A côté d'elle était allongé un beau chien noir, qu'elle tenait encore à distance mais qui savait déjà qu'il serait sûrement bientôt accepté. J'étais fier de cette Toutoune. Un tel bâtard qui se préparait à un si bon mariage... Je ne me doutais pas alors qu'une si merveilleuse illustration de la loi de Darwin sur la sélection sexuelle du meilleur et sur la nécessité de survie des espèces serait le dernier argument qui serait fatal à Toutoune Puntica.

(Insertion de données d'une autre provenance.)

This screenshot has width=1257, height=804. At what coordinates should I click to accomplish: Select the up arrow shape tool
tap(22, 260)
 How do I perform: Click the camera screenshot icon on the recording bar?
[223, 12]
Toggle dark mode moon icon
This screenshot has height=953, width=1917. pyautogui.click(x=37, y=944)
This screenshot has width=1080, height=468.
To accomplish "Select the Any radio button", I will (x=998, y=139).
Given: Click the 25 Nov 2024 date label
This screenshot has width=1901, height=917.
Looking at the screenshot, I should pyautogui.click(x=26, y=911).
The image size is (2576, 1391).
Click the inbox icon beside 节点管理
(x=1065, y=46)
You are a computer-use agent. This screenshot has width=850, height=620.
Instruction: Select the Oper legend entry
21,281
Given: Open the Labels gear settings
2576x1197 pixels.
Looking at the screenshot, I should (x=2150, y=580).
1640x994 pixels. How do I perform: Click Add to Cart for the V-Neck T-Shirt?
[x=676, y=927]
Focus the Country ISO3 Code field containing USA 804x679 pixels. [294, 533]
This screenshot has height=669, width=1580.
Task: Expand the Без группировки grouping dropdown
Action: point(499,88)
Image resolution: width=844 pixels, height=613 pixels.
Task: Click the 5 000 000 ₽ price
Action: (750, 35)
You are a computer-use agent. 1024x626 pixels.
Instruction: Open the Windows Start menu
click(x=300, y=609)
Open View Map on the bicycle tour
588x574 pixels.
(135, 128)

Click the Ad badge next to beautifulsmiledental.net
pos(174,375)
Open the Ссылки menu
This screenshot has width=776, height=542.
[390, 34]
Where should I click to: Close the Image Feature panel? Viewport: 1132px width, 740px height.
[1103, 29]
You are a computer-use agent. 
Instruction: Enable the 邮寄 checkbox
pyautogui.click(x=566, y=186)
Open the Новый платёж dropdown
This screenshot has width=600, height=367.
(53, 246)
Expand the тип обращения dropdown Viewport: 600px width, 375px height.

Mes cousins, les fils de tante Emilie sont arrivés cet été à la conclusion que Toutoune était trop féconde. Ils n'avaient pas envisagé une quelconque castration ou un traitement contraceptif canin. Mais ils savaient qu'ils ne voulaient pas nourrir trop de chiens pendant tout l'hiver. Et ils ont eu la preuve qu'avec Toutoune ils en auraient toujours de trop.
A la fin de l'été, un des fils de tante Emilie est passé du côté de chez nous. C'est toujours l'occasion d'offrir un petit verre, de s'asseoir sous les frênes du côté jardin de notre chalet. On s'est servi un verre, on a bu, on s'est servi de nouveau et j'ai demandé :

''Alors, comment ça va.''

Je ne connais personne qui puisse vraiment s'attendre à apprendre quelque chose lorsque cette question est posée sur un ton affirmatif. Mais moi, j'ai appris quelque chose et je n'ai vraiment pas apprécié. Nous avions accueilli tout l'été des amis de Bratislava et nous n'avions même pas remarqué que parfois, Toutoune s'éloignait. C'était normal. Ce qui ne l'était pas, c'est que cette fois, elle ne revenait pas.

''Nous l'avons zigouillé ce matin. Mon frère, celui de la police, est venu passer ses vacances ici. Alors nous l'avons emmenée en forêt. Elle n'a pas dû souffrir. Mon frère n'a pas mégoté, il a vidé tout son chargeur...''

Ca m'a coupé le souffle. Ensuite j'ai dû dire quelque chose, qui ne devait pas être agréable et avait en tout cas été prononcé trop fort, car Janina, inquiète, est sortie de la maison pour venir vers nous.

Mon cousin regardait le fond du verre que je ne remplissais plus et essayait de me réconcilier avec la logique implacable de ceux qui à la différence de nous, citadins, vivent encore au moins partiellement avec la nature.

„Ca ne servirait à rien. Elle avait trop de chiots.''

Cela me bouleversa. En tant que biologiste, je sais que les reproducteurs les plus prolifiques doivent être récompensés selon leur mérite. Car le royaume du futur leur appartient. Ils sont les détenteurs de la perpétuation de l'espèce. Et Toutoune Puntica était des leurs. Elle était cette bâtarde qui mettait au monde de beaux chiots en pleine santé, issus des chiens les plus vigoureux.

Il est terrible de voir comme nous, les humains, sommes capables de bafouer cette loi éternelle de sélection naturelle d'un seul coup de fusil. Et de faire des premiers les derniers.

„Réfléchis,“ m'a dit mon cousin avec la patiente ammabilité de celui tristement conscient qu'il parle avec un partenaire dénué de sens pratique et donc de jugement, „ce n'était qu'une bâtarde, sale et moche comme il y en a des milliers dans tous les villages. Qu'est-ce que tu lui trouvais de si magnifique?“

En tant qu'homme dénué de sens pratique, avec sa propre version de jugement, j'avais la réponse toute prête. „Elle nous aimait et elle avait des yeux humains...“

Nous n'avons pas fini la bouteille et le verre est resté vide. Une semaine plus tard, les cousins nous ont envoyé un petit chiot. Le fils de Toutoune et de cet élégant chien noir. C'était un beau petit chien noir plein de poils. Mais ce n'était plus pareil.